このマクロのメインコードはフォルダを作成する「MkDirステートメント」です。

このMkDirステートメントを使用する際に注意しなければいけないのが、
ひとつ上のフォルダがないとエラーになる
という点で、深い階層まで一気に作ることができません。


1つずつ順に作成していく必要があり、

MkDir "C:\Users\○○\Desktop\親フォルダ\果物"
MkDir "C:\Users\○○\Desktop\親フォルダ\果物\みかん"
MkDir "C:\Users\○○\Desktop\親フォルダ\果物\みかん\登録待ち"

このような実行をしていくことになります。


しかも「既にあるフォルダに実行してもエラーになる」ため、
実際は1回ごとにDir関数によるフォルダ判定も必要ですね。


さてもう一度表をみますと、

フォルダ構成表

こんな表でした。

この表に対して素直にMkDirを実行していこうと思うと、

Dim R As Long, C As Long
For R = データエリア.row To GetLastR(データエリア)
    For C = データエリア.Column To GetLastC(データエリア)

    Next
Next

みたいな行⇒列の2重ループを作り、そ
の中でごちゃごちゃ判定が必要そうになります。


が、今回のコードの最後のFunctionのように、
とにかくフルパスさえあればそこまで一気に作ってくれる
関数を用意してあると、話が圧倒的に単純になります。


行ごとループしてフルパスを作り、後はそれを関数に渡すだけですからね。



そしてそのフルパス作成ですが、できればJoin関数を使いたいです。

しかしJoinは2次元配列禁止なため、Rangeオブジェクトは受け取ってくれません。


そこでこちらも汎用関数ですが、
Rangeオブジェクトを渡すと1次元配列にしてくれる
Functionを用意しておけば、RangeでJoin関数が使えるようになります。

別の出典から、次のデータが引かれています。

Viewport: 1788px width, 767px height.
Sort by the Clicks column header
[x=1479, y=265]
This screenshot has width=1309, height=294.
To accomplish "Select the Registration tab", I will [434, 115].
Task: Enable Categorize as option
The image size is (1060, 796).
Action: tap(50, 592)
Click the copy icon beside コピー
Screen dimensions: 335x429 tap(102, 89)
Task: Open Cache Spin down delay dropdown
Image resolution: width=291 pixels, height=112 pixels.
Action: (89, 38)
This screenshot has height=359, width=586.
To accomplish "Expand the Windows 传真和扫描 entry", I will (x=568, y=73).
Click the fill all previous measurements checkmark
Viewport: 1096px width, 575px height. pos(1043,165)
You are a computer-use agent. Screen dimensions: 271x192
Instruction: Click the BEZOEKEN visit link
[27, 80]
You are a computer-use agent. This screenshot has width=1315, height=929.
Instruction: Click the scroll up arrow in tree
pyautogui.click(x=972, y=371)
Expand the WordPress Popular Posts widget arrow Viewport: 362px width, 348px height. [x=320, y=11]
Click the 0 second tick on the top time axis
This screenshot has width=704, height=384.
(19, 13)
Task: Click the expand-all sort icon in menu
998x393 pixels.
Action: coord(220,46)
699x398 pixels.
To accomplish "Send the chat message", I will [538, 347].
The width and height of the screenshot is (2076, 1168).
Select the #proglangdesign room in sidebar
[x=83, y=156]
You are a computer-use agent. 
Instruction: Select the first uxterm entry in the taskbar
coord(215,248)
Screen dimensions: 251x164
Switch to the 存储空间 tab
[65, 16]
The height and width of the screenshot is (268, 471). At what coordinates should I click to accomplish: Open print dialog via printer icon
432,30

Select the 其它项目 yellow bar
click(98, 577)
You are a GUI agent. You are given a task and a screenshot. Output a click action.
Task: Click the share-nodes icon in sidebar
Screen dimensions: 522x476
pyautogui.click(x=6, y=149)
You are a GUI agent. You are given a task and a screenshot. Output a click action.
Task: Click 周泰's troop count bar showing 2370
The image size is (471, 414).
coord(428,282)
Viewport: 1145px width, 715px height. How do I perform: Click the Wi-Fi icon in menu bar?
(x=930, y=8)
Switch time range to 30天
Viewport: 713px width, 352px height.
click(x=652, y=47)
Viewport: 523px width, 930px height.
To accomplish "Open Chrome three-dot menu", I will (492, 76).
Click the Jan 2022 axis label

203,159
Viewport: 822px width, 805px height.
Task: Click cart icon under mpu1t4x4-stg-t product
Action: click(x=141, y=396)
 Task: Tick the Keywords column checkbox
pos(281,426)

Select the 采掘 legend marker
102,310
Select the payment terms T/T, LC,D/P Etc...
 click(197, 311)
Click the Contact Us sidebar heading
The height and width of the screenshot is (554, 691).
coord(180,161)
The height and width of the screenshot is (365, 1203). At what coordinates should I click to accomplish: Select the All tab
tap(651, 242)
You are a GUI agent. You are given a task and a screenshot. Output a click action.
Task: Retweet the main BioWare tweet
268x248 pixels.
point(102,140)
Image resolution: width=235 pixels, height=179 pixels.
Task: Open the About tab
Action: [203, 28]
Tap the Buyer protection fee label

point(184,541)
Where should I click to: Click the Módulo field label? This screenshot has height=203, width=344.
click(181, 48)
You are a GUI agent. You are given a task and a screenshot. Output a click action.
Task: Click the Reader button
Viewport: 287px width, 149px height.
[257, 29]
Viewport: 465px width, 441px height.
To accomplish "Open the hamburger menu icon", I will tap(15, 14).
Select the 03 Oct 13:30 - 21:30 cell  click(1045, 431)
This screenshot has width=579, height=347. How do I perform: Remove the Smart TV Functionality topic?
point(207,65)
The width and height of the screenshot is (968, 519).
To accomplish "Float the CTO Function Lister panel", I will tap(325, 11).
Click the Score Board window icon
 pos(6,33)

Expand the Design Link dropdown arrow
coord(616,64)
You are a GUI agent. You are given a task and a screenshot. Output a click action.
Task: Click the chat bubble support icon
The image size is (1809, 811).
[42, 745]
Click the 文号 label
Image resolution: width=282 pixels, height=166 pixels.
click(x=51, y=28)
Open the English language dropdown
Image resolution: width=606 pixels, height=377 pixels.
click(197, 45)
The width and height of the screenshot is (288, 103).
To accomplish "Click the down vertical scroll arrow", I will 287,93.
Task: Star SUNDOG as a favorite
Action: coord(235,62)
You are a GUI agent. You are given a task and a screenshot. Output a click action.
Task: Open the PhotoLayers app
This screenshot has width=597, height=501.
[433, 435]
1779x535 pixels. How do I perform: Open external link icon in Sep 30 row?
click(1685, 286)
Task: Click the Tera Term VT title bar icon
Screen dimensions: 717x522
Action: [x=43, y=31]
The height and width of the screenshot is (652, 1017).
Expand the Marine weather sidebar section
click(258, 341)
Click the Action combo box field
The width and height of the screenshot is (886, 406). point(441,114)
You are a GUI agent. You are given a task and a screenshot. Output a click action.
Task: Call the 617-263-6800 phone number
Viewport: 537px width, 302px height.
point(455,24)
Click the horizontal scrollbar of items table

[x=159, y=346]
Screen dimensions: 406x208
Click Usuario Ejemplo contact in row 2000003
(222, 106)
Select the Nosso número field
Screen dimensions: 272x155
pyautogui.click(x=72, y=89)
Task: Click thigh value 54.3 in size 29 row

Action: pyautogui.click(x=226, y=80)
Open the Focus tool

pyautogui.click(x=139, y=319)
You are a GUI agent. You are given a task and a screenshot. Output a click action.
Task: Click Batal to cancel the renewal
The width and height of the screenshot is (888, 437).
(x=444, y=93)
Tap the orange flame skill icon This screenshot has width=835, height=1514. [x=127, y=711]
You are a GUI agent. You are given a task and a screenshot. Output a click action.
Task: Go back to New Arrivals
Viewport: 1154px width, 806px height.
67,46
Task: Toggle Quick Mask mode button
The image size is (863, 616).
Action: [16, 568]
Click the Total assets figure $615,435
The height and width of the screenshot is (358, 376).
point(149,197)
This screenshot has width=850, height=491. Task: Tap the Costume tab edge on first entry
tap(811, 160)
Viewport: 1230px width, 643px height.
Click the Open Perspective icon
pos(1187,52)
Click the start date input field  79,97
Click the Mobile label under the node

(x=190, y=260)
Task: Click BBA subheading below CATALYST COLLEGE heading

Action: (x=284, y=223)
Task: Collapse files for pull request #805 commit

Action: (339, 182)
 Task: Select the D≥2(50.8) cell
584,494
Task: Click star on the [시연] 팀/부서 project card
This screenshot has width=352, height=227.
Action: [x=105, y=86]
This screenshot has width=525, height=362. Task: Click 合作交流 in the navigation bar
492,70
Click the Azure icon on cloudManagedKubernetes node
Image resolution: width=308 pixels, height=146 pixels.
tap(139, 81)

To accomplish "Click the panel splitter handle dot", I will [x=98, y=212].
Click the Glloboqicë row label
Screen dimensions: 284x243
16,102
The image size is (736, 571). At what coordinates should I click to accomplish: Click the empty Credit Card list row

(これは2019以降のExcelならWorksheetFunction.TextJoinで可能)


この二つを合わせると、メインコードがこんなに短く単純になります。

Dim データ各行 As Range
For Each データ各行 In データエリア.Rows

    Dim path作成フォルダ As String
    path作成フォルダ = Path親フォルダ & "\" _
        & Join(Rangeから1次元配列を生成(データ各行, True), "\")

    Call フォルダを作成する(path作成フォルダ)

Next

そして大事なのが、この2つのFunctionはこの処理を書くために作ったのではないというところですね。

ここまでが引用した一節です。